- _EXTRACTED TEXT_:
1)	Manually find at least two Functional Dependencies (FDs) in the data (not involving the record_id column; both can involve the same lefthand side). Report the FDs you have found in the pdf file. 

2)	Based on your observed FDs, decompose the table from the dataset according to the FDs into BCNF and design a database schema corresponding to the decomposition. Submit the schema in the pdf file either as a list of relations (along with column names, keys and foreign keys(, or through E/R diagrams.

For simplicity, please discard attributes that are not used in the queries nor in FDs nor in imputation.

3)	Implement and populate the new schema with the data you have obtained after imputation in step 2. Rewrite the queries from part 1 so that they work for the decomposed schema and execute each query. Verify that the results match your results from the part 2.
Submit the queries.  
For the implementation, you can use pandas dataframes again (where you generate a new dataframe for each relation including the projection of the data on some attributes), or any other implementation.

In [14]:
# discard attributes that are not used

n_data_upd = data_upd[['region_code', 'country_name',
       'survey_acronym', 'reporting_year', 'survey_coverage', 'reporting_pce']]

FD 1: country_name --> region_code

FD 2: country_name, survey_acronym, reporting_year --> survey_coverage, reporting_pce

In [15]:
country_reg = n_data_upd[['region_code', 'country_name']].drop_duplicates()

- _PROVIDED DATA_:
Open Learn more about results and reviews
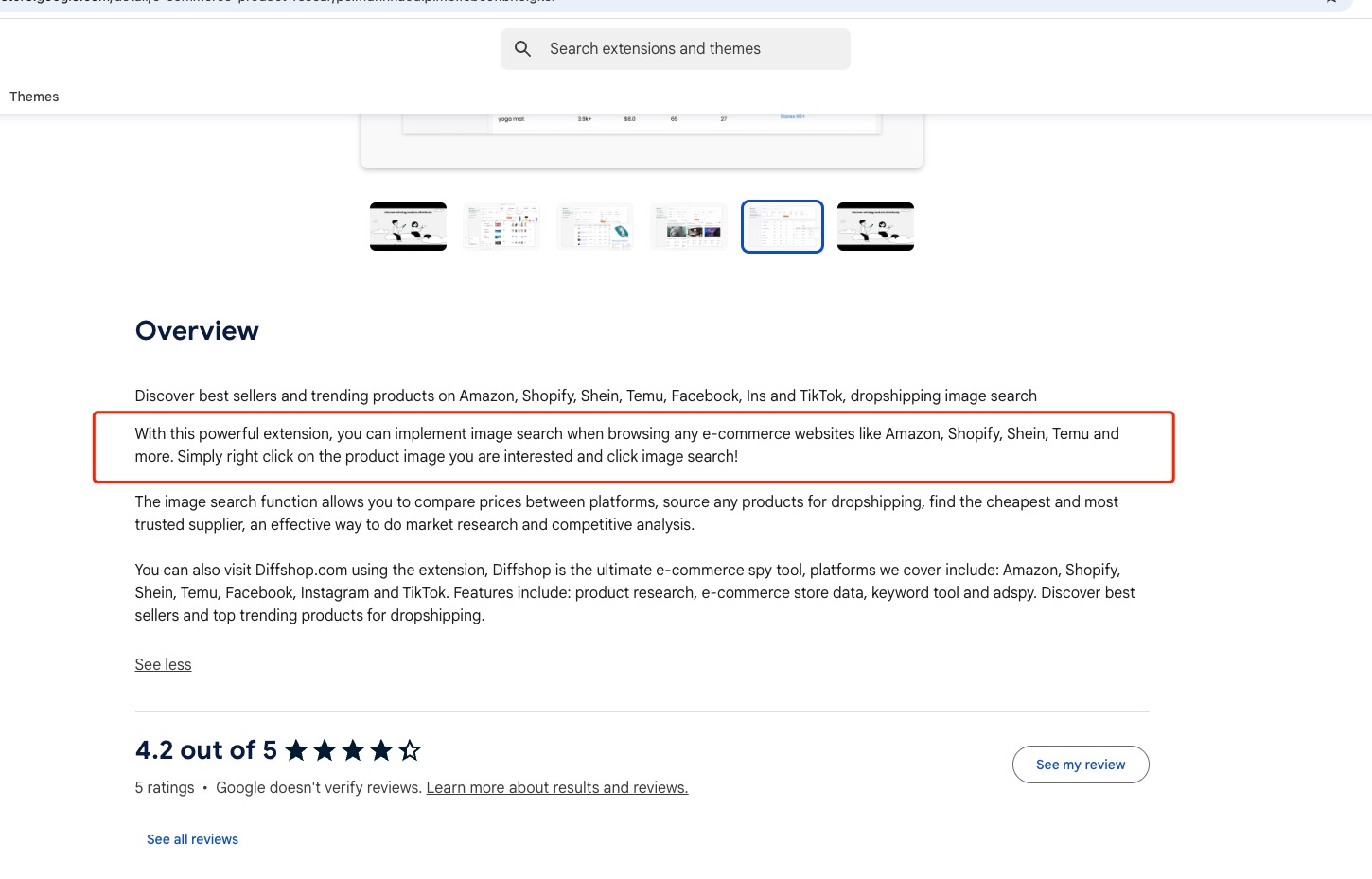point(556,787)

- _TASK SET_:
1 > From the normalization assignment, copy out the passage between "For the implementation, you" and "any other implementation.", inclusive.
2 > List every column name that the normalization assignment keeps in the selection assigned to n_data_upd.

- _SOLVED TASKS_:
1 >
For the implementation, you can use pandas dataframes again (where you generate a new dataframe for each relation including the projection of the data on some attributes), or any other implementation.

2 >
region_code
country_name
survey_acronym
reporting_year
survey_coverage
reporting_pce